Yoink - I think it would be relatively hard to google someone by first name alone.

However, I would be asking both parties to sign a certification stating that they will not, and at the end that they have not, contact any other participant before the end of the round.

GK - I agree wrt double blinding. Would you agree that, if the database containing assignments is both filled and accessed programmatically alone until the end of the experiment (kept encrypted and locked otherwise), and you have source code read access that shows there is no "phone home" feature, that would be sufficient to ensure a complete double blind?

By the start of the second round I would be completely prepared to hand over the website to a trusted third party, to run purely on its own, and require read/write access only to public pages (e.g. to post general news).
 
Yoink - I think it would be relatively hard to google someone by first name alone.

True, but that wasn't my point. I meant that someone could google "prayer efficacy study" or "prayermatch.org" or "praying from photo alone" etc. etc. and find someone who has left an online record of being involved in the study. You could go onto any chat-type site and say "anyone know anyone involved in a prayer efficacy study"? If you floated this around support-group websites for people with inoperable cancer (the kinds of people who will be drawn to your study, I imagine) you may not have to work as hard as you're thinking to start unblinding the experiment.
 
Yoink - That would take a considerable amount of effort.

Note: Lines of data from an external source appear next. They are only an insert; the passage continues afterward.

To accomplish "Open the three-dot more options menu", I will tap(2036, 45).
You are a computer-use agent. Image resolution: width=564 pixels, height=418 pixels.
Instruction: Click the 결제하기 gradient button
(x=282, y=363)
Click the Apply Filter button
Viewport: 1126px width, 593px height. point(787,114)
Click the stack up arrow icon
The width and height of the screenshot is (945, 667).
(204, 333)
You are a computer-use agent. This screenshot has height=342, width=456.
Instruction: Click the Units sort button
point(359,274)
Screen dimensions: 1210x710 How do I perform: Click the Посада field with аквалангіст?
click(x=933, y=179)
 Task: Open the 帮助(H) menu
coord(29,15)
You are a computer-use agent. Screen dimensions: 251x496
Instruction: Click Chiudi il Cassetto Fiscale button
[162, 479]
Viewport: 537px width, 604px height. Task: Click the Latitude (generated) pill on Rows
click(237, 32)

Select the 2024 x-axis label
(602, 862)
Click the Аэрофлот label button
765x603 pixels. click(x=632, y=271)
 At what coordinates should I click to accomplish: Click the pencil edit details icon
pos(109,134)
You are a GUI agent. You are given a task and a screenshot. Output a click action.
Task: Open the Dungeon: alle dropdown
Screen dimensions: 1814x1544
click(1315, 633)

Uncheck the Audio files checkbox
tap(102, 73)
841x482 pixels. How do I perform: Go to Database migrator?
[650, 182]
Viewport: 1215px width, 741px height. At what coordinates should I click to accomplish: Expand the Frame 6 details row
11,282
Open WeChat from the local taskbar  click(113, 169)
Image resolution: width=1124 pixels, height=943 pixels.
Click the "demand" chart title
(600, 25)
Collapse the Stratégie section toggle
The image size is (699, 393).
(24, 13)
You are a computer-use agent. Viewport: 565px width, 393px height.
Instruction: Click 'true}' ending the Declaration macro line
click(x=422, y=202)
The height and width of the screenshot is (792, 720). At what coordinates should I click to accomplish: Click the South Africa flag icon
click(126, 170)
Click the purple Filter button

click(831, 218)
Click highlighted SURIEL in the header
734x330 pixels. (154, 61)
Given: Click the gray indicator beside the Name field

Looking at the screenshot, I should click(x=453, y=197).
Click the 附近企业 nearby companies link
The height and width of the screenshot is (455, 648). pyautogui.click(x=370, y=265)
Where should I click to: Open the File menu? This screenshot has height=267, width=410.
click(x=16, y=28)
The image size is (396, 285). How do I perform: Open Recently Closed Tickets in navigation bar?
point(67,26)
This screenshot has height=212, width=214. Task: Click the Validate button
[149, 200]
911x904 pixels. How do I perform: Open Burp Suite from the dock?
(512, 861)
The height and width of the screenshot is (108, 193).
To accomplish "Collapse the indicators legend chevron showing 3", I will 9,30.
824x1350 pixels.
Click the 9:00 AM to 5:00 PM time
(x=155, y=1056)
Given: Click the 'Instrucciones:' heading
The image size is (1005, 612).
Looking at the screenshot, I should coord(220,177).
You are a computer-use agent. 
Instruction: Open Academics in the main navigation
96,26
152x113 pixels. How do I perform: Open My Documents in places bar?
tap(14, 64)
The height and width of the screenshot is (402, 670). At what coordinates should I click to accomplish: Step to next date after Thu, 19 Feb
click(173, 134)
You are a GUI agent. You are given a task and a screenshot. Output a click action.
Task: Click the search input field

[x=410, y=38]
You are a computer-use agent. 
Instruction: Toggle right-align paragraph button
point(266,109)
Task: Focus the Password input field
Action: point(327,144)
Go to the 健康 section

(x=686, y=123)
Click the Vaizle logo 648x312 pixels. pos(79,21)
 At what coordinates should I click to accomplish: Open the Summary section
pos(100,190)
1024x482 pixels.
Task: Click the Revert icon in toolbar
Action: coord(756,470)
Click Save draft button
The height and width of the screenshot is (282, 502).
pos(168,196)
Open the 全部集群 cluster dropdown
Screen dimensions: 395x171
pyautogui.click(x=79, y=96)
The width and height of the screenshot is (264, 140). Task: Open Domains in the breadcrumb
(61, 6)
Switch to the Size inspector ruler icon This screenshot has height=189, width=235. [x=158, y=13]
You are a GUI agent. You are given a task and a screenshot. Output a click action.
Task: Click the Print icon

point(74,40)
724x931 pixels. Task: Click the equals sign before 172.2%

Given that they are swearing not to do so, swearing that they have NOT done so, and that we will be putting them in contact with each other afterwards if they so desire, I don't see that this is a major flaw. We can eliminate any specific participants who upon investigation (or self-admission) have attempted or succeded in breaching the double blind. I see no reason to apply an a priori culling of the results however, and would not agree to such a requirement.